Fundamentally, The Last Stand of the Pack is a saga about the closing of the American frontier, the human domination of the landscape, and the disappearance of wildness. The pioneers who established homesteads and ranches in the West embraced the economic conservation and wise use philosophy espoused by first Forest Service Chief Gifford Pinchot: natural resources are wasted if not exploited. However, this utilitarian philosophy justified actions solely in terms of economic and tangible benefits, and settlers firmly believed that they had the right to harvest wildlife for profit and to introduce cattle and sheep wherever the land could support livestock. Wolves certainly were fearsome and unpredictable threats to the settlers’ livelihoods, but few if any people considered the ecological, moral, or existential ramifications of their actions on the frontier. This book helps put their actions into perspective and provides some guidance for moving forward.

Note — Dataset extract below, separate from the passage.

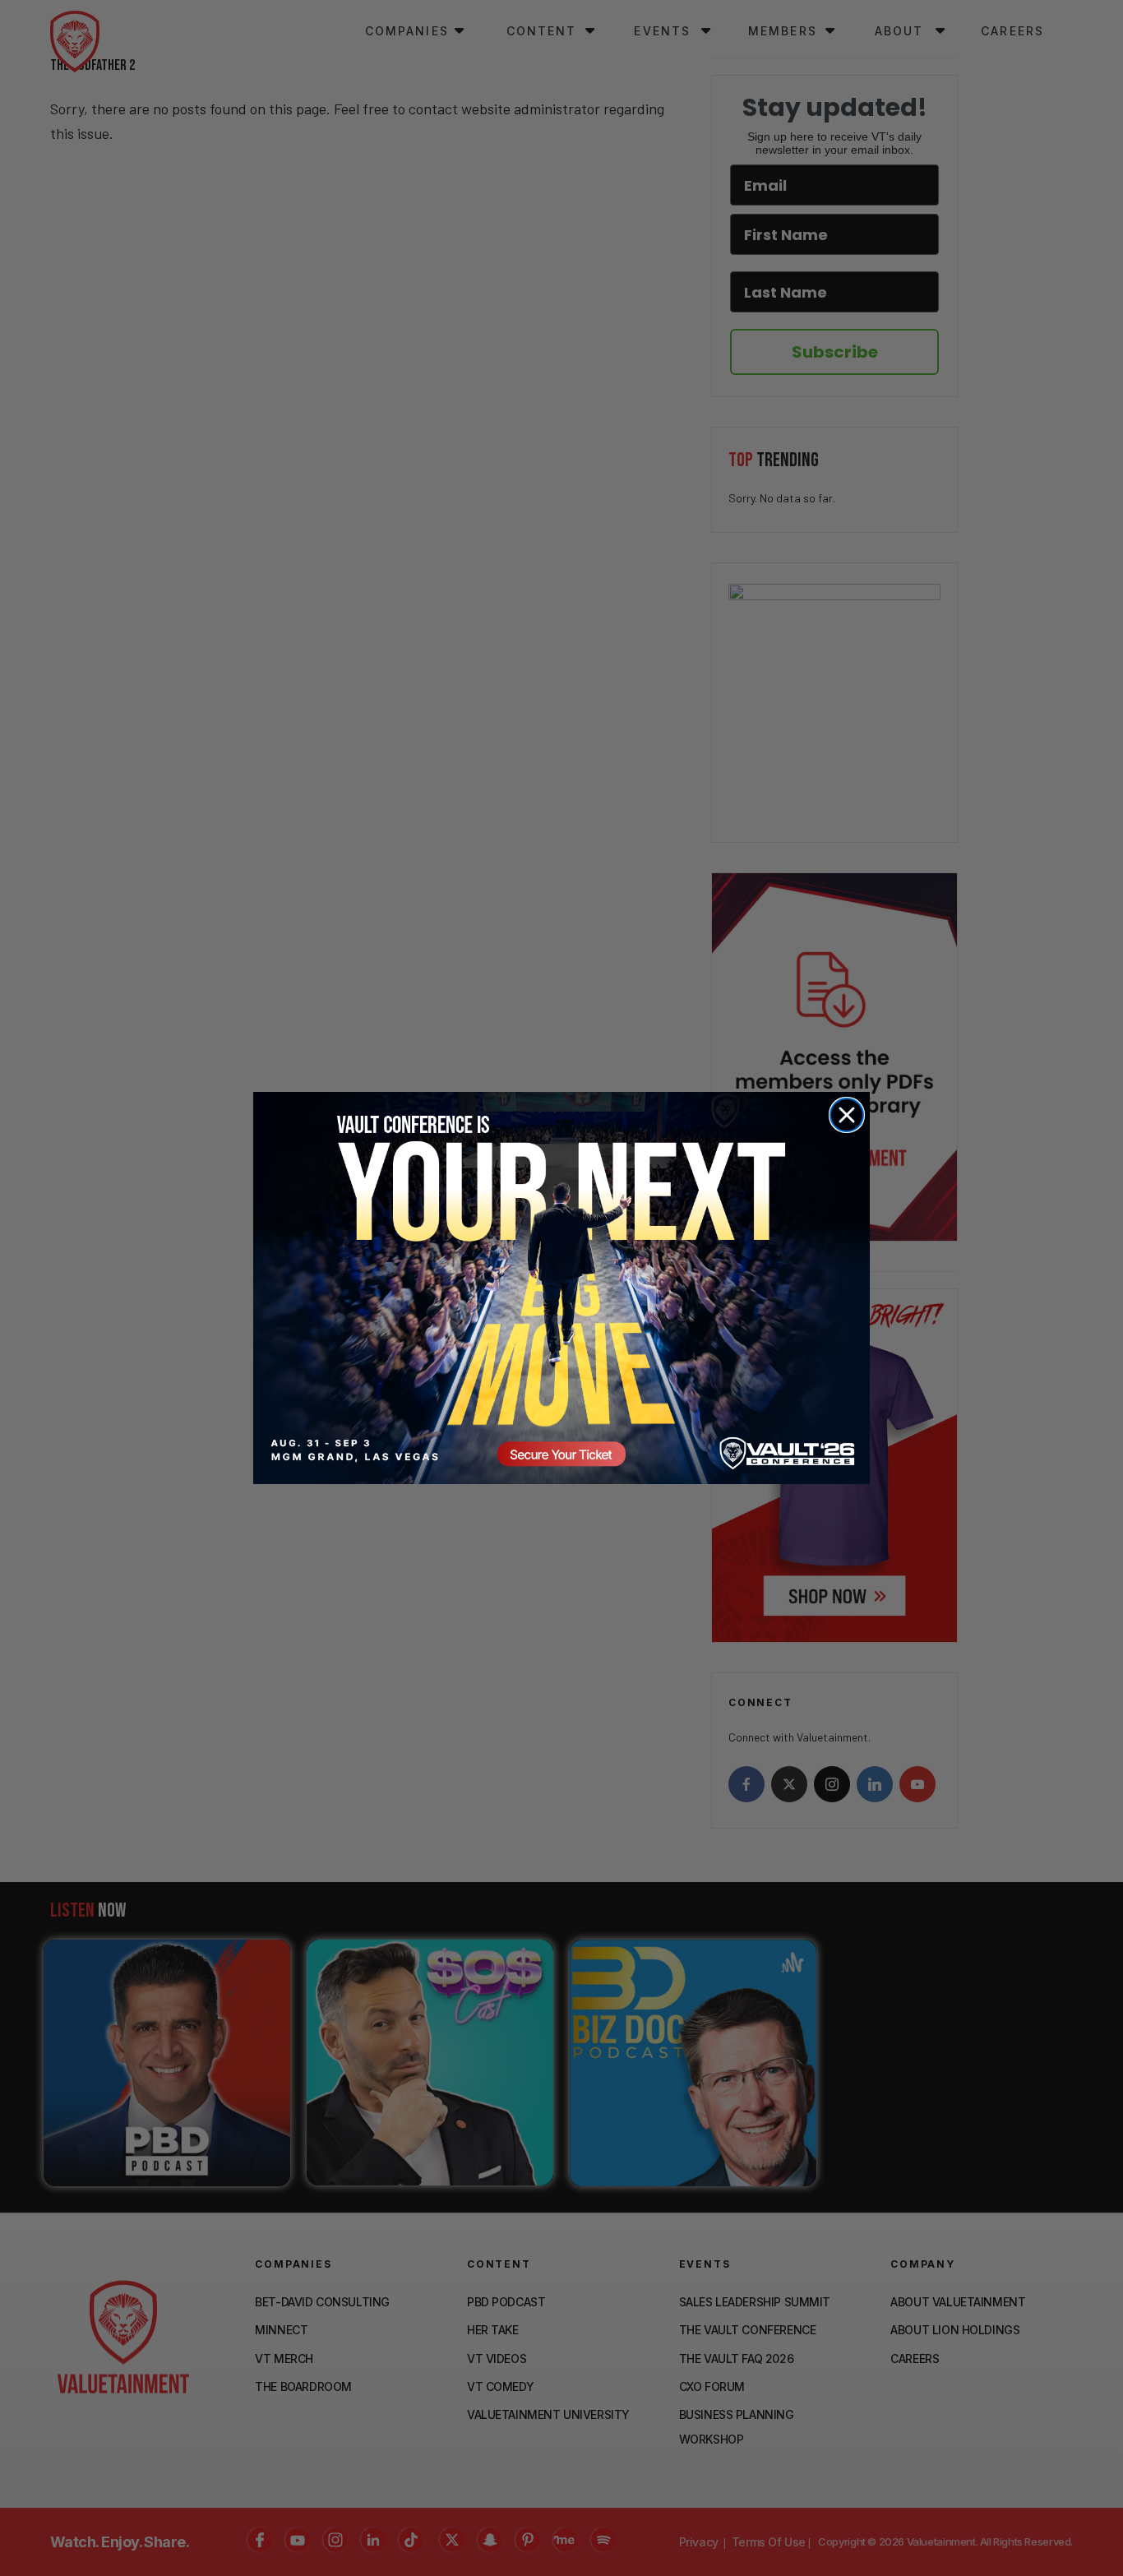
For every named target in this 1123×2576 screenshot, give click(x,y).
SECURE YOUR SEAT (561, 1287)
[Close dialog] (846, 1114)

This book seamlessly combines Carhart’s classic Last Stand of the Pack (originally written in 1929) with more contemporary articles. Carhart’s narrative offers an intimate look at individual wolves that roamed the Colorado wilderness during his time, giving them a sense of identity and individuality. The modern articles featured at the end of the book provide insight into the reintroduction of wolves to Colorado, serving as a kind of epilogue to Carhart’s original defense of these remarkable creatures. - Full disclosure: wolves are my favorite animal. While I can understand that early ranchers, farmers, and European settlers arriving in Colorado may not have shared the same admiration, I still struggle to comprehend the complete eradication of an entire species. Thankfully, there is now hope for their return. - I highly recommend this book not only to nature lovers and wolf enthusiasts but also to environmental historians. It serves as an excellent primary source for further research on the topic.

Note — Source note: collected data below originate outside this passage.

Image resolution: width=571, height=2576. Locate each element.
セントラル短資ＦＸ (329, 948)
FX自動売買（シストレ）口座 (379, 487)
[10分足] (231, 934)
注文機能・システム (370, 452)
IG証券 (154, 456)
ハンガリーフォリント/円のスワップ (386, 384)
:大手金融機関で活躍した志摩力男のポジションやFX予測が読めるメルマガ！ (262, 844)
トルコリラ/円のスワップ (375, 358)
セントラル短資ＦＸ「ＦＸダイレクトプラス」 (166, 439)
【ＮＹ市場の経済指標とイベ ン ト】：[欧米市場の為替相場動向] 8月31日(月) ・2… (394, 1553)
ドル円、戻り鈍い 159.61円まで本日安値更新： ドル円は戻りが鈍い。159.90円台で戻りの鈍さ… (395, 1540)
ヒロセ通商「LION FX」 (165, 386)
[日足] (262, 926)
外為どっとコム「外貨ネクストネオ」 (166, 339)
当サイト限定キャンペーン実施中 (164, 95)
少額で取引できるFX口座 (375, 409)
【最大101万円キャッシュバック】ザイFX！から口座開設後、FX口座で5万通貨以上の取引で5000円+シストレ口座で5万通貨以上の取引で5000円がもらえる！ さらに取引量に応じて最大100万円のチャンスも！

Scored a cheap first edition in an antique/thrift stop, therefore didn’t read the critical edition. Each chapter/section is about a different wolf (9 in total). Each wolf, being the last of their kind to avoid capture, had an exciting story. Displaying impressive resilience and adaptations against humans and their tools and intelligence. As we all know, it has a sad ending. The perspective from the hunters/trappers was told as well. Interesting to read about the techniques used to catch the most elusive wolves. Uncertain on how much was based on fact versus inferred from circumstantial evidence, but that made it more interesting. Only read 7/9 of the stories, I’m saving the last two for future returns home!

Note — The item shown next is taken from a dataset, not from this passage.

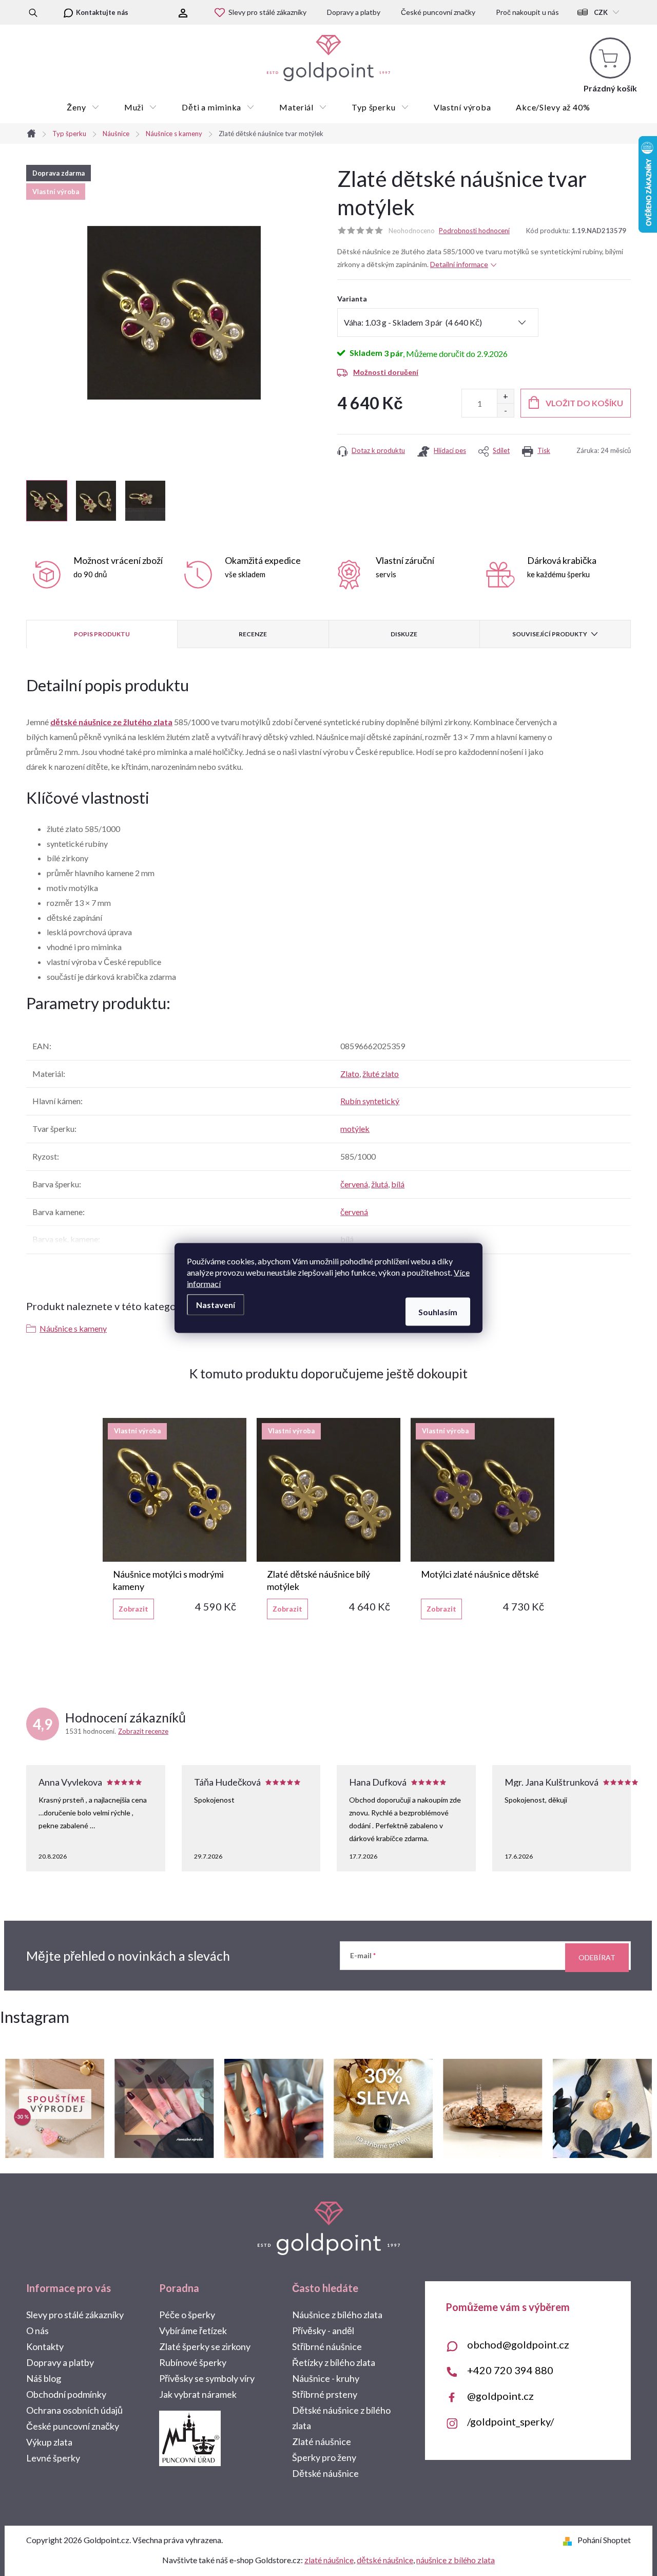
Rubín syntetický (369, 1101)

The vivid descriptions of the beautiful Western Colorado mountains was spot on. So much empathy for the loss of a majestic animal, that was native to Colorado. The information on reintroduction impact of the wolf proves that we need them back!
Excellent, well written history, sad, of the eradication of the wolf in Colrado, the extermination of the last 8 living wolves in the Sate. The book ends with a review of the pros and con of reintroducing the wolf to Colorado.